La performance dei tre artisti si rivela una sorta di rito dionisiaco dalle chiare valenze
simboliche, in cui la forza della creazione artistica vince sui tentativi di censura e
normalizzazione di una qualsivoglia autorità, politica o sociale. E per ciò, il rito si configura
come una sorta di parodia delle Baccanti di Euripide, nel senso etimologico di una loro
ricantazione entro parametri estetici e sociali contemporanei. Il giudice può corrispondere
facilmente alla figura di Penteo, in aperta ostilità nei confronti dei tre artisti, dietro i quali si
celano identità e funzioni da sacerdoti dionisiaci. Ma forse, nel finale, si paventa la presenza
stessa del Dio, sotto le spoglie dell’eterno femminino, fascinoso e perturbante, di Thea.
Oltre la censura – subita spesso da Bergman ai suoi tempi, ed oggi strisciante in maniera
sempre meno latente tra le pieghe più varie del nostro vivere sociale – nel testo è forse ancora
più centrale il tema della impossibilità di contenere la potenzialità destabilizzante dell’atto
artistico, votato a stanare le verità dell’essere umano, a rischio anche della morte.
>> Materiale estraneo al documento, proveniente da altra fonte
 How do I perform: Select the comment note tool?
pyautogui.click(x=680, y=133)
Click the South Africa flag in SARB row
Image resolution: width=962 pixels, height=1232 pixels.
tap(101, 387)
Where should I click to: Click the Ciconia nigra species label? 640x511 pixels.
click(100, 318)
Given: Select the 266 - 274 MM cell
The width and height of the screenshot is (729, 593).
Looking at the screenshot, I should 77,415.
Il testo si sviluppa in nove scene – la prima e l’ultima con i quattro attori, le altre da coppie
degli stessi – ambientate esclusivamente in interni – una camera d’albergo, un ufficio, un bar, il
camerino di un teatro – spazi volutamente claustrofobici. I rapporti tra i personaggi sono tesi e
affilati e posseggono una forza interlocutoria che tiene desta l’attenzione fino all’inaspettato
finale.
La scena dello spettacolo, si presenta come una grande scatola interamente bianca, indefinita
e assoluta, al centro della quale campeggia una piattaforma sospesa, su cui è allestito,
completamente in nero, l’ufficio del giudice Abrahmsson.
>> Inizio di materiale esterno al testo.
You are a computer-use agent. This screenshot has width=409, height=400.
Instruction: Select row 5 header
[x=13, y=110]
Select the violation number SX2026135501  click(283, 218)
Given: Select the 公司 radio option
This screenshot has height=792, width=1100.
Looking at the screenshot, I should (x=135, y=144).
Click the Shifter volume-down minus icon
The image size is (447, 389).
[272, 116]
L’uomo è rintanato lì sopra, rifugiato dal mondo, protetto dal suo abito istituzionale.
Non osa, forse non può, o non sa, allontanarsi dal suo ambito. I tre artisti agiscono sul bianco
ineffabile nelle loro intime relazioni, quando non interrogati dall’autorità del magistrato, che li
accoglie, alternandoli, sulla piattaforma-ufficio. In realtà, nonostante la cooptazione ufficiale, il
loro è una sorta di assedio volontario, di assalto all’istituzione, di contagio artaudiano con i
germi della loro libertà artistica e del loro consapevole azzardo esistenziale.
Il rito, teatralmente, è soprattutto una partitura di parole e rapporti fisici tra i personaggi. La
natura muscolare e nervale delle fisionomie al centro della vicenda ne fanno materia per un
moderno kammerspiele. L’aggressività è evidente, nei confronti tra le parti, e risalta la
scontrosità delle identità in gioco.
Il giudice si mostra dapprima rispettoso, cerimonioso, quasi adulatorio nei confronti dei tre
artisti chiamati a dar conto del loro spettacolo. I tre sono divi, famosi, privilegiati elementi
umani da preservare sul loro piedestallo, e lui è un semplice servitore della comunità.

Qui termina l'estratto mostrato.